Nuestro Señor Jesucristo no hizo sino lo que su Padre le encomendó: “El Hijo no puede por Sí mismo hacer nada, sino lo que ve hacer al Padre; pero lo que Éste hace, el Hijo lo hace igualmente” (San Juan V, 19). “Yo sí le conozco” (San Juan VIII, 55), aseveró Nuestro Señor.
En contraposición a la falta de obediencia de Israel (cf. Isaías XLVIII,4; L, 2) Jesús mostró, con las mismas palabras del salmo, su obediencia al Padre, desde el primer instante de la Encarnación: “No te has complacido en sacrificio ni ofrenda, sino que me has dado oídos… He aquí que vengo… a hacer tu voluntad” (Salmo XXXIX-XL, 7).
Lo repetirá mil veces en el Evangelio diciendo que su alimento es hacer la voluntad del Padre: Jesús adoraba a su Padre, no obstante, ser igual a Él: “Mi alimento es hacer la voluntad de Aquel que me envió y dar cumplimiento a su obra” (San Juan IV, 34).
De ahí que Jesucristo complació a su Padre entregándose a su Pasión: “Entregué mi cuerpo a los que me azotaban… no escondí mi rostro ante los que me escarnecían y escupían” (Isaías L, 6). Y, por eso, “le escupieron en la cara, y lo golpearon, y otros lo abofetearon” (San Mateo XXVI, 67).
Luego “Pilato tomó a Jesús y lo hizo azotar” (San Juan XIX, 1). Cruel inconsecuencia. Sabiendo y proclamando que Jesús es libre de culpa, lo sometió, sin embargo, por librarlo de la muerte, a un nuevo y atroz tormento que no había pedido la Sinagoga… ¡Y luego lo condenó!
Vemos cómo fue espontánea su oblación por su pueblo y por nosotros todos y por cada uno en particular: “Se entregó por nosotros como oblación y víctima a Dios cual incienso de olor suavísimo” (Efesios V, 2). “Me amó, y se entregó por mí” (Gálatas II, 20), dice San Pablo.
Nuestro Señor nos aseguró: “Yo pongo mi vida” (San Juan X, 17). Fue la generosa inmolación de Jesús lo que lo hace extraordinariamente querido por el Padre. No puede pedirse una prueba más asombrosa de amor y misericordia del Padre hacia nosotros al darnos su Hijo: “Nadie me puede quitar la vida, sino que Yo mismo la doy… Tal es el mandamiento que recibí de mi Padre” (San Juan X, 18).
Él mismo dio su vida, en obediencia al Padre. Es decir que la obediencia que en este caso prestó Jesús a la voluntad del Padre nada quitó al carácter libérrimo de la oblación de Cristo, cuya propia voluntad coincidió absolutamente con el designio misericordioso del Padre: “Fue maltratado, y se humilló, sin decir palabra como cordero que es llevado al matadero; como oveja que calla antes sus esquiladores, así Él no abrió la boca” (Isaías LIII, 7).
San Jerónimo explica que fue ofrecido porque Él mismo lo quiso: se entregó voluntariamente a la Pasión, ni siquiera se defendió; como un cordero.

■ ACCIONES A REALIZAR
1. Según el fragmento, ¿en qué consiste el alimento de Jesús?
2. Reproduzca literalmente el pasaje del fragmento que comienza con las palabras que contienen "Él mismo dio" y concluye con "como un cordero.".
Respóndase únicamente con base en el fragmento.

■ DATOS PROPORCIONADOS
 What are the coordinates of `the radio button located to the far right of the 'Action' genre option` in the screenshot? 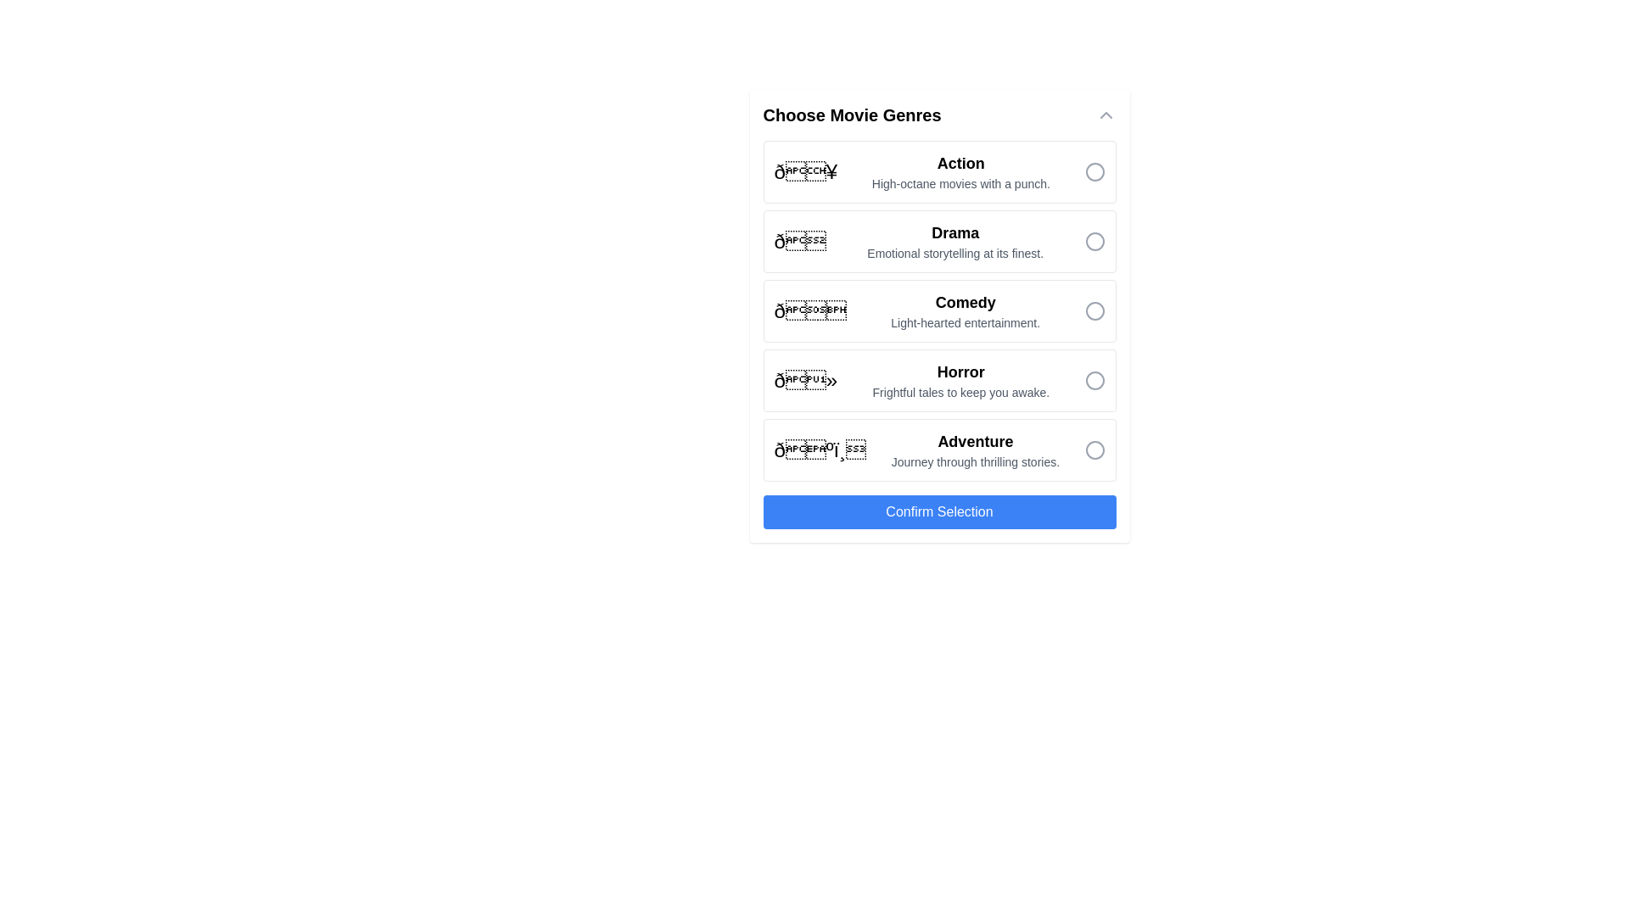 It's located at (1094, 172).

■ RESULTADOS POR TAREA
1. En hacer la voluntad de Aquel que lo envió y dar cumplimiento a su obra.

2.
Él mismo dio su vida, en obediencia al Padre. Es decir que la obediencia que en este caso prestó Jesús a la voluntad del Padre nada quitó al carácter libérrimo de la oblación de Cristo, cuya propia voluntad coincidió absolutamente con el designio misericordioso del Padre: “Fue maltratado, y se humilló, sin decir palabra como cordero que es llevado al matadero; como oveja que calla antes sus esquiladores, así Él no abrió la boca” (Isaías LIII, 7).
San Jerónimo explica que fue ofrecido porque Él mismo lo quiso: se entregó voluntariamente a la Pasión, ni siquiera se defendió; como un cordero.